Does God hate Haiti? That is the conclusion reached by many, who point to the earthquake as a sign of God’s direct and observable judgment.

God does judge the nations — all of them — and God will judge the nations. His judgment is perfect and his justice is sure. He rules over all the nations and his sovereign will is demonstrated in the rising and falling of nations and empires and peoples. Every molecule of matter obeys his command, and the earthquakes reveal his reign — as do the tides of relief and assistance flowing into Haiti right now.

A faithful Christian cannot accept the claim that God is a bystander in world events. The Bible clearly claims the sovereign rule of God over all his creation, all of the time. We have no right to claim that God was surprised by the earthquake in Haiti, or to allow that God could not have prevented it from happening.

God’s rule over creation involves both direct and indirect acts, but his rule is constant. The universe, even after the consequences of the Fall, still demonstrates the character of God in all its dimensions, objects, and occurrences. And yet, we have no right to claim that we know why a disaster like the earthquake in Haiti happened at just that place and at just that moment.
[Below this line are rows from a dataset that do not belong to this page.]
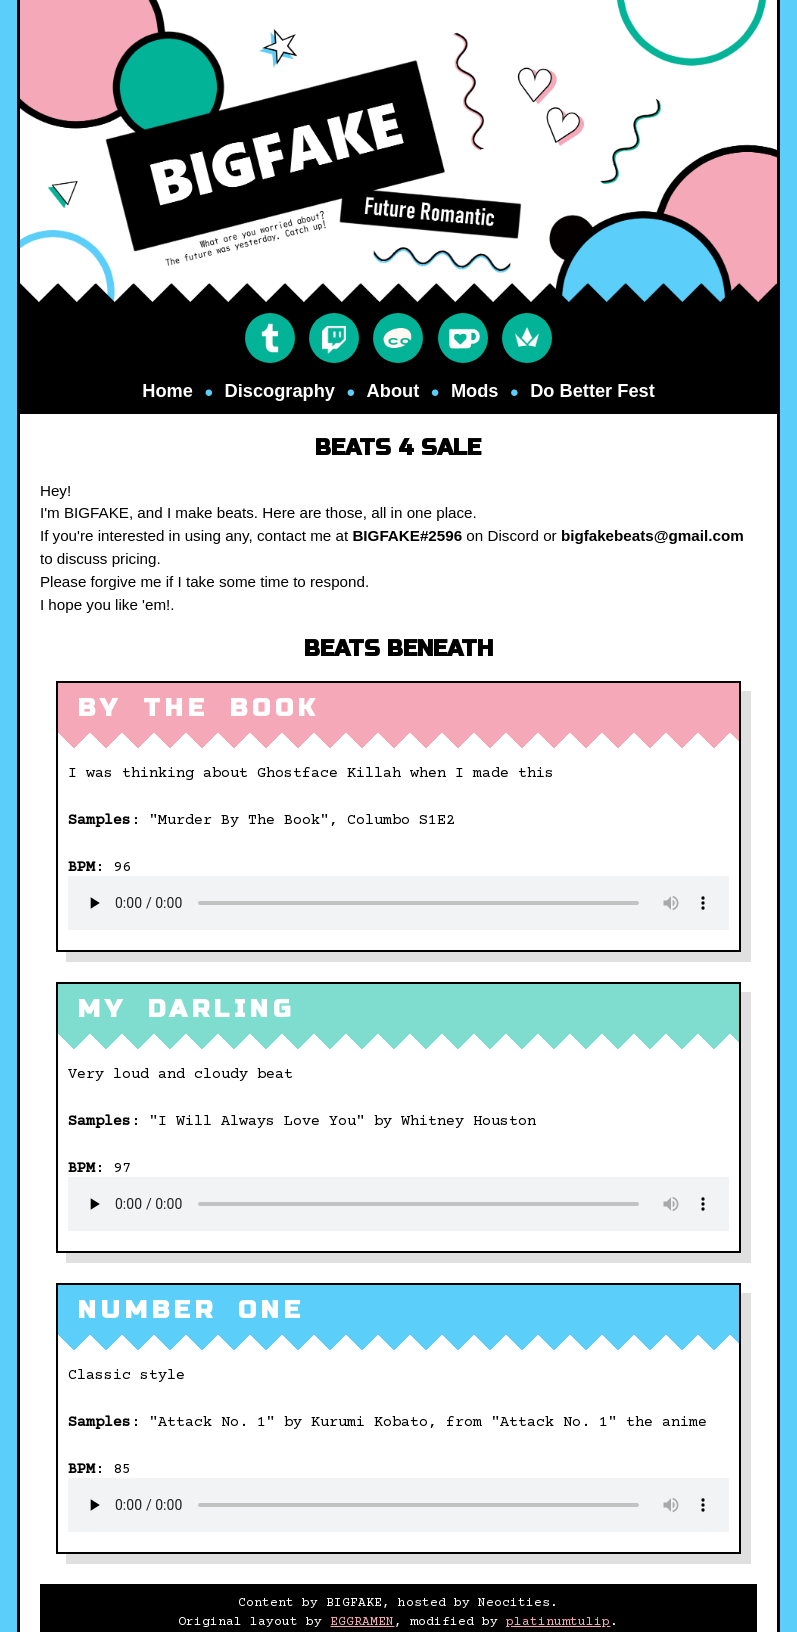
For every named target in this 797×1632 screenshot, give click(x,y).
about (393, 390)
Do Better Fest (592, 390)
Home (167, 390)
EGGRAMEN (362, 1622)
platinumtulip (558, 1622)
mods (475, 390)
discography (280, 390)
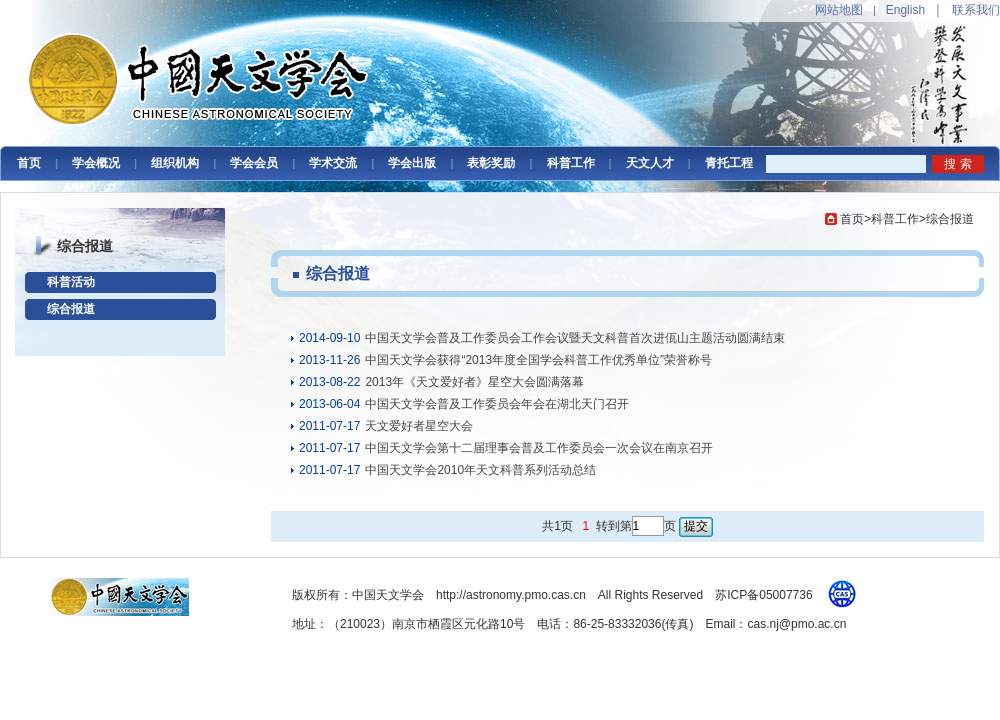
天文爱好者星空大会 (419, 426)
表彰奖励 (491, 163)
The arrogance of human presumption is a real and present danger. We can trace the effects of a drunk driver to a car accident, but we cannot trace the effects of voodoo to an earthquake — at least not so directly. Will God judge Haiti for its spiritual darkness? Of course. Is the judgment of God something we can claim to understand in this sense — in the present? No, we are not given that knowledge. Jesus himself warned his disciples against this kind of presumption…

Does God hate Haiti? God hates sin, and will punish both individual sinners and nations. But that means that every individual and every nation will be found guilty when measured by the standard of God’s perfect righteousness. God does hate sin, but if God merely hated Haiti, there would be no missionaries there; there would be no aid streaming to the nation; there would be no rescue efforts — there would be no hope.

The earthquake in Haiti, like every other earthly disaster, reminds us that creation groans under the weight of sin and the judgment of God. This is true for every cell in our bodies, even as it is for the crust of the earth at every point on the globe. The entire cosmos awaits the revelation of the glory of the coming Lord. Creation cries out for the hope of the New Creation.

In other words, the earthquake reminds us that the Gospel of Jesus Christ is the only real message of hope. The cross of Christ declares that Jesus loves Haiti — and the Haitian people are the objects of his love. Christ would have us show the Haitian nation his love, and share his Gospel. In the midst of this unspeakable tragedy, Christ would have us rush to aid the suffering people of Haiti, and rush to tell the Haitian people of his love, his cross, and salvation in his name alone…

How many Haitians are there tonight who think the earthquake is a reminder that Jesus loves Haiti?

If I was Haitian I might be inclined to pray to God and ask him to PLEASE leave us alone.

I want to end this post with some comments from John Piper’s Facebook fan page. The comments follow John  Piper writing Weeping over these pictures from Haiti.

  • Lord help us trust YOU and YOUR plan.
  • Heartbreaking. praying for the people of Haiti, that they may see the Lord through all of this.
  • Jesus is weeping with you, Dr. Piper.
  • How do people face a tragedy like this without Christ in their lives. May many come to know their Savior through this.
  • Praying for Christian workers to aid these wonderful people..
  • God is Good, and all He does is Good and Fair… but sometimes it’s hard to believe that…
  • May the Lord use this to send missionaries to spread the Gospel at this time. What an opportunity for the Gospel to go out!
  • Such destruction. Lord send your angels! You’re the God that raises the dead. Raise the dead Lord.
  • God, please help every hurting person. Especially those who are lost.